#### [WORK REQUEST]
Would you please copy only the lines from the line that contains "Click the rocket icon beside Overview" to the end of the data below, exactly, leaving every picture out?
─── STORED DATA
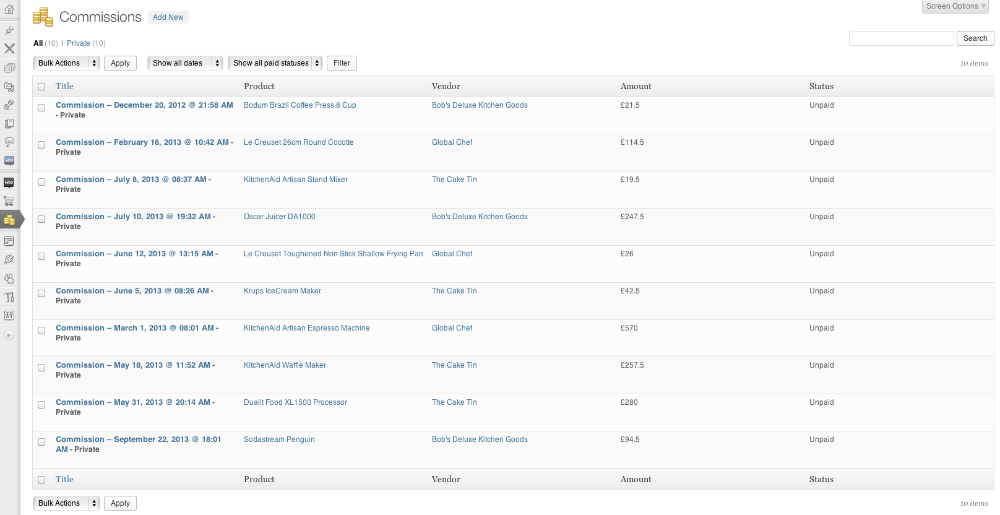This screenshot has width=1000, height=515.
Task: Open the Posts pushpin icon in sidebar
Action: [x=9, y=30]
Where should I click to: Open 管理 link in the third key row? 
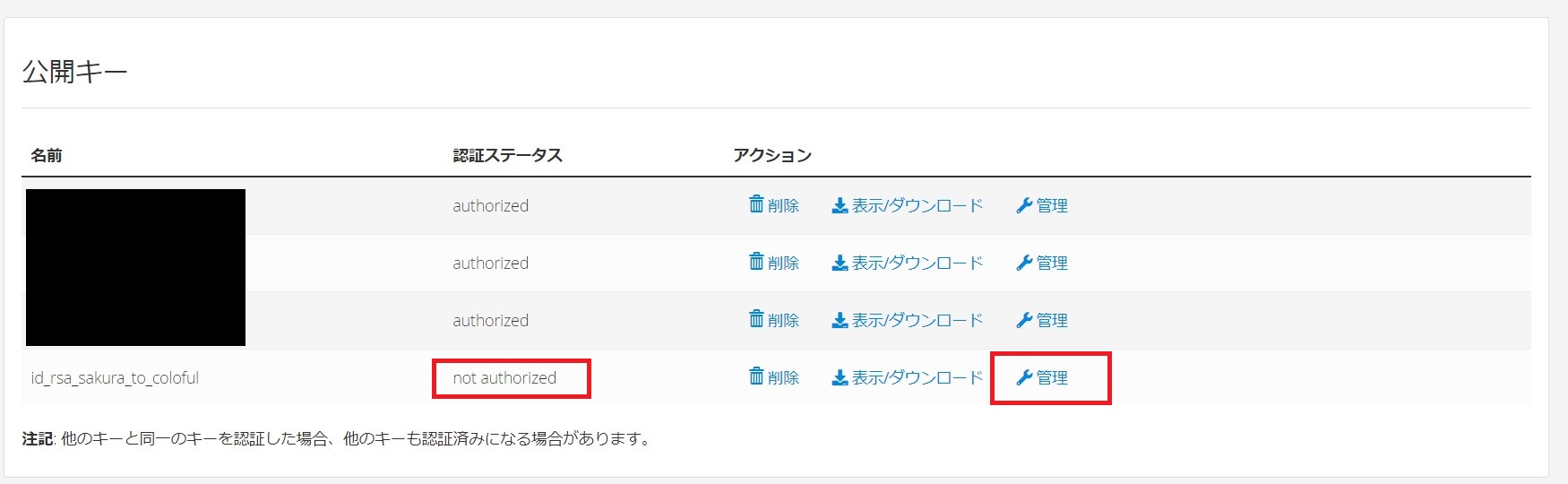(1052, 321)
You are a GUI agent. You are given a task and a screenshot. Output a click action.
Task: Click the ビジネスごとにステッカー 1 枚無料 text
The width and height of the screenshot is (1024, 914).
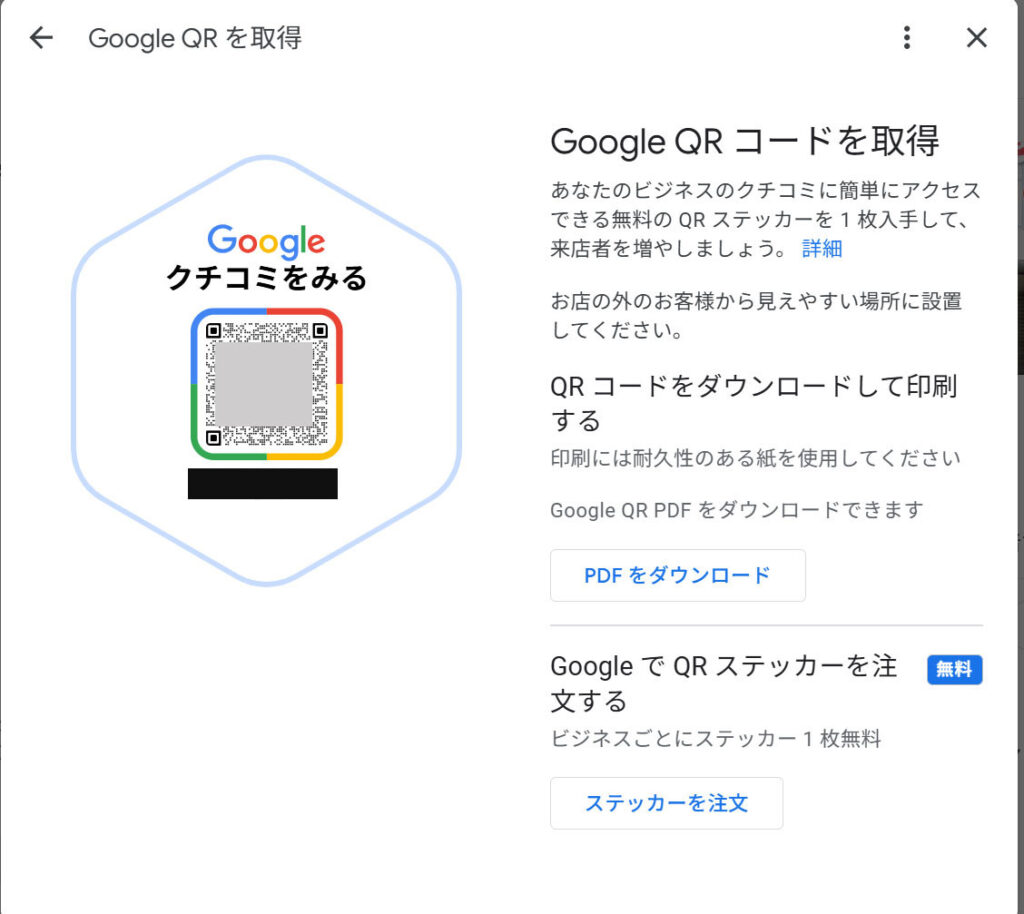(x=715, y=740)
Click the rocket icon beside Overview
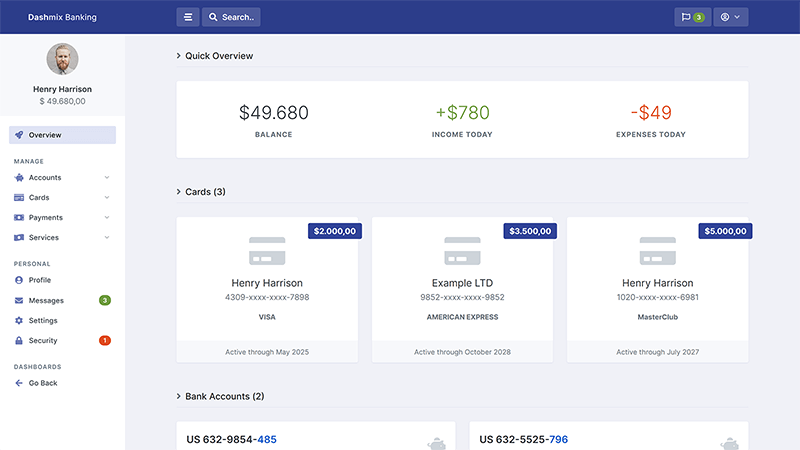800x450 pixels. 19,135
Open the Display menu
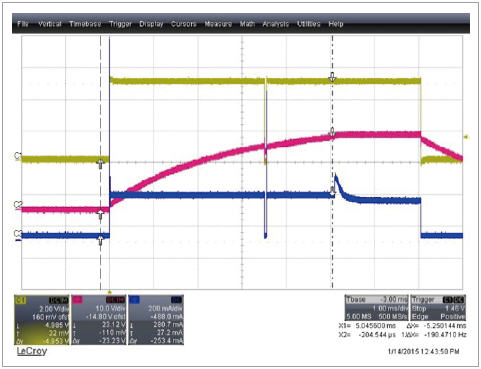Viewport: 481px width, 369px height. [151, 24]
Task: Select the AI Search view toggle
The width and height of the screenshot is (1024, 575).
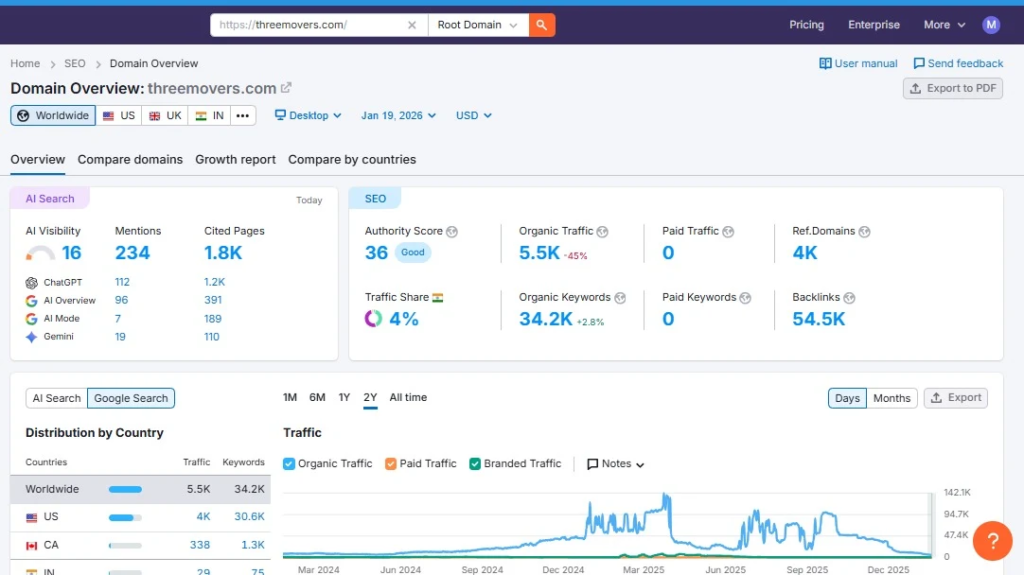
──────
#### [OUTPUT OF THE TASK]
Click the rocket icon beside Overview
800x450 pixels. 19,135
Open the Display menu
Viewport: 481px width, 369px height. [151, 24]
Task: Select the AI Search view toggle
The width and height of the screenshot is (1024, 575).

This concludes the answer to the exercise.